海洋/島弧深部物質の研究室

岩石と水―日本列島が造られ、生命が誕生した!?


森下 知晃 (教授)

 地球の体積の8割はマントルです。上部マントルではマグマが発生、移動し、地表では地殻が形成されています。しかし、その現象のプロセスはいまだ謎に満ちています。

  • 水/マグマが島弧形成にどのように関与?
  • 沈み込むプレートがある深度に達すると高圧によって含水鉱物が分解して水を放出、その水がマントルに取り込まれてマグマが発生する。マグマはマントルよりも軽いため上昇し、地殻-マントル境界付近で溜まる。このマグマ溜まりが熟成して地表へ噴出したのが火山である。
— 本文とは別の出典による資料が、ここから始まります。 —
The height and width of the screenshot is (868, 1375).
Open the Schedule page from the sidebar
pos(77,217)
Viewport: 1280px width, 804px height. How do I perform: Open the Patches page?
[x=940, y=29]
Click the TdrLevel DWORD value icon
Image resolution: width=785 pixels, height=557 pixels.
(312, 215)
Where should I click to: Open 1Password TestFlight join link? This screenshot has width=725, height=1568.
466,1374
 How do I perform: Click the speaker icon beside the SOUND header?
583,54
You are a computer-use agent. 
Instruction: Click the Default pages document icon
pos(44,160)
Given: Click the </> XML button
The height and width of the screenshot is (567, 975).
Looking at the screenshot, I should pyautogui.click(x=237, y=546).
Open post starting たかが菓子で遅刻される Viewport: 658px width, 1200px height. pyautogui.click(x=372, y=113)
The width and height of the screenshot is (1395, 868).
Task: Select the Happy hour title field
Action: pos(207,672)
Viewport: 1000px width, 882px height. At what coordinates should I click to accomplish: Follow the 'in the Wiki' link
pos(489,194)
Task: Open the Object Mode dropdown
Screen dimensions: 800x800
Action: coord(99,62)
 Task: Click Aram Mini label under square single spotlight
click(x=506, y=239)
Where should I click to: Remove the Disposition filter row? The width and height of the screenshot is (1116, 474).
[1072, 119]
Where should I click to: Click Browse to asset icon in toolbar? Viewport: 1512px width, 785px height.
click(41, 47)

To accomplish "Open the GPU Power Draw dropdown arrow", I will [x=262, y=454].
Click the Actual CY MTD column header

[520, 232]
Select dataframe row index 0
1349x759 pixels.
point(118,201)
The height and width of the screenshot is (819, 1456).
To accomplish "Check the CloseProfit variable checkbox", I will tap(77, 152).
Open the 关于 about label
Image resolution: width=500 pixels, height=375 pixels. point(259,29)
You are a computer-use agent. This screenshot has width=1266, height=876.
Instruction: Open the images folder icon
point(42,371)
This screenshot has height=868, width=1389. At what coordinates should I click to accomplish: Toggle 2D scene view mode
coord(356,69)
こうしたプロセスには不明な点が多く、アルバニアのオフィオライト(地表に露出したリソスフェアの巨大な岩体)の調査によって解明しようと考えている。
  • マントル物質/水の低温反応を解明
  • プレート拡大域・収束域では、マントル起源物質と水を主成分とする流体とがマントル条件よりも低温で変質反応を起こしている(たとえば、蛇紋岩は上部マントルの主な構成物質であるカンラン岩が低温変質した)。また、太陽光の届かない海底でも、熱水噴出孔周辺には熱水に溶けた元素を利用した生命活動が営まれている。私たちはプレートの拡大域・収束域の海底から採取した岩石試料を検証し、マントル物質の改変プロセスと化学組成の変動を明らかにしたい。